Oh hell no! Nobody else touches my vehicles other than me. Especially for such an easy thing as an oil change.


----------



## Pax Collector (Feb 18, 2018)

They're the fastfood of oil change. Proceed with caution.


----------



## Taksomotor (Mar 19, 2019)

I tried Jiffy Lubes a few times with my older cars in Massachusetts. NOT ONCE a positive experience. At first couple of times I dismissed it at bad luck, then I figured it was systematic. Staying away ever since.


----------



## losiglow (Dec 4, 2018)

In their defense, I'm sure the vast majority of oil changes done at Jiffy Lube are done properly. You only hear about the bad ones. .
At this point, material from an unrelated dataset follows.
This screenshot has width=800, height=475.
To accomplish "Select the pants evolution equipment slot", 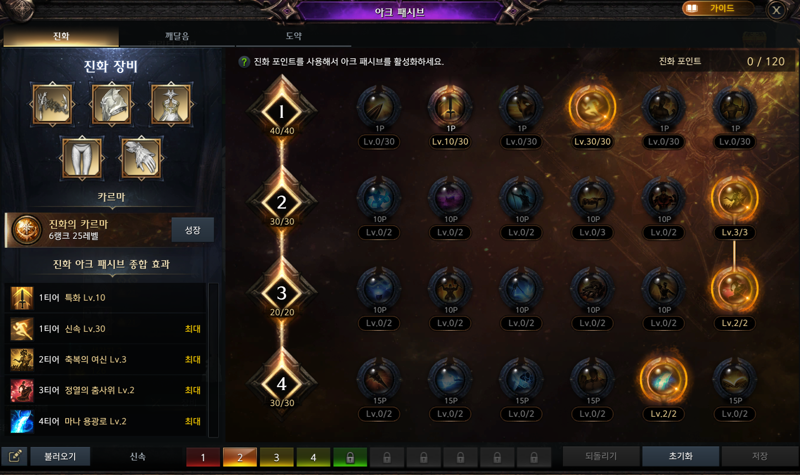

Buuuuut….you're as likely to find my car in there as finding a vegan in a butcher shop. The two times (over 10 years ago) that I took my car in were both disasters. The first time they stripped the oil pan threads. The second time they didn't remove the old gasket from the oil filter before putting the new one on. Once I got on the freeway it was like I was 007 with a smokescreen behind me to evade pursuing cars.


----------



## BigRedDriver (Nov 28, 2018)

I just do my own. 20 minutes and $30. 

Best deal in town


----------



## CarpeNoctem (Sep 12, 2018)

Jiffy Lube used to be a good deal back when. They are way overpriced now - at least in Dallas. $80 for full synthetic... not in my lifetime. The dealers only charge about $40.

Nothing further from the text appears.